Now, there is no doubt that automation is coming to your company, but success can be harder to come by. Consider the adoption and top automation-related challenges uncovered in a recent McKinsey Automation survey:
- 50-60% of companies in the US and Europe have either launched or piloted automation
- 48% cited Talent and Employee Resistance Management as the top challenge
- 27% said Understanding and Capturing the Opportunity was the most challenging
So how well is your company prepared to carry out a successful automation initiative?
A recent Computer Weekly article takes an interesting look at business process automation and the critical steps companies should take from the start to be successful. According to TIBCO CTO Nelson Petracek, “People have a tendency to find shortcuts if given the opportunity, or they may find creative ways of circumventing steps or tasks that are seen as unnecessary or as bottlenecks. Fraud and other undesirable activities may also influence process execution within or across organizations.”

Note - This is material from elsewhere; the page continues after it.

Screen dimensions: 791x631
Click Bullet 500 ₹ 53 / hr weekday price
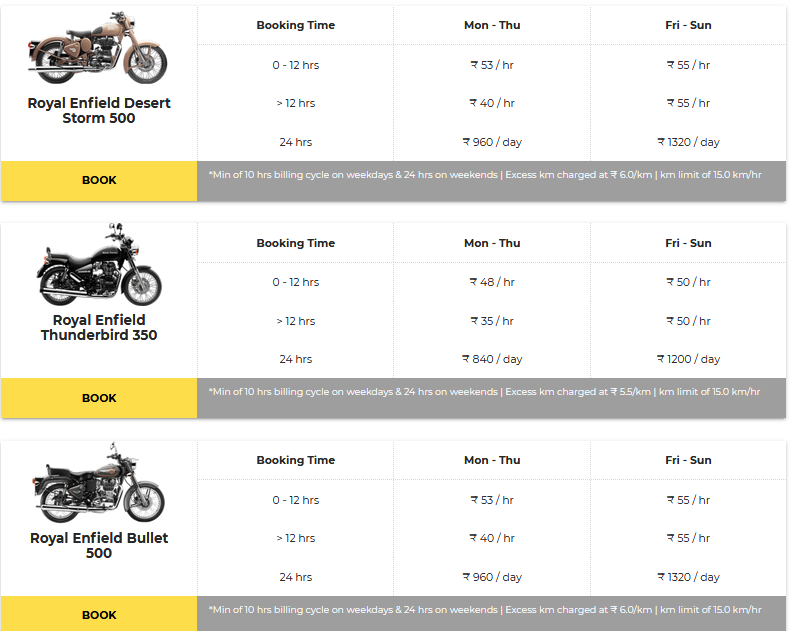click(x=491, y=500)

According to Petracek, the path to effective automation starts with process mining, which is the practice of analyzing business processes based on event logs. To put it another way, process mining looks at the paths data can take throughout your company’s systems and applications—not just the data itself. Patracek also advises organizations to simplify the task of process mining, using integration platforms and data virtualization that can help provide easier access to company-wide data, creating an abstraction layer between the process mining capability and underlying source systems.
Value Stream Mapping
Another practice aimed at helping analyze the current and future state of your company’s business processes is called value stream mapping (VSM). The Gartner Glossary defines VSM as “the process of charting out or visually displaying a value stream so that improvement activity can be effectively planned.” VSM typically focuses on understanding the flow and value of not just information across your company, but also the flow of “materials,” such as support tickets, and the associated work. VSM can help identify process gaps where work is left waiting to be done or where automation can be applied to drive increased operational efficiencies.